Haïti, jadis berceau d’une presse vibrante et engagée, assiste aujourd’hui à l’une des pires attaques contre sa liberté d’expression. Dans un climat d’insécurité extrême, les journalistes sont devenus des cibles préférentielles pour des bandes criminelles qui cherchent à imposer leur loi du silence. Deux reporters abattus en plein reportage, des stations de radio et de télévision incendiées, des journalistes contraints à l’exil ou au silence : le constat est alarmant.

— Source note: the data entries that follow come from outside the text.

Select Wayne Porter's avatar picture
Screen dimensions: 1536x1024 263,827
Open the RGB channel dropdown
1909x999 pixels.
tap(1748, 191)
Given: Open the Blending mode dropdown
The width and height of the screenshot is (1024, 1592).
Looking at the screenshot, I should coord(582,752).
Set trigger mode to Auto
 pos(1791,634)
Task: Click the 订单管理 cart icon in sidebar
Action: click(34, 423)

L’offensive des gangs ne relève pas du hasard. Elle s’inscrit dans une stratégie calculée visant à réduire au silence les derniers contre-pouvoirs qui subsistent dans un pays où les institutions s'effondrent les unes après les autres. Dans un contexte où 85 % de la capitale est sous le contrôle de groupes armés, l’information libre et transparente représente une menace pour ces organisations criminelles, mais aussi pour les acteurs politiques qui bénéficient du chaos.
Si la presse haïtienne a toujours su résister aux assauts du pouvoir et aux coups d’État, la situation actuelle atteint un niveau inégalé de brutalité. L’ONU, par la voix d’Eric Voli Bi, lance un cri d’alarme sur l’urgence d’agir. L’UNESCO tente d’apporter un soutien aux journalistes, notamment par des programmes de soutien psychologique et des initiatives de protection. Mais cela suffit-il ?
La résilience seule ne garantit pas la survie. Pour que le journalisme haïtien ne disparaisse pas sous les balles et les flammes, il faut une mobilisation massive. Les organisations internationales doivent réagir avec des actions concrètes : financement, formations en sécurité, fourniture d’équipements de protection. De leur côté, les autorités haïtiennes doivent rompre avec la passivité et s’attaquer à l’impunité qui règne. Car sans presse libre, Haïti court à l'aveugle vers un gouffre encore plus profond.
L'histoire jugera ceux qui, aujourd'hui, décident de se taire ou de parler. Mais une chose est certaine : un pays sans médias libres est un pays enchaîné. Haïti ne peut se permettre un tel destin.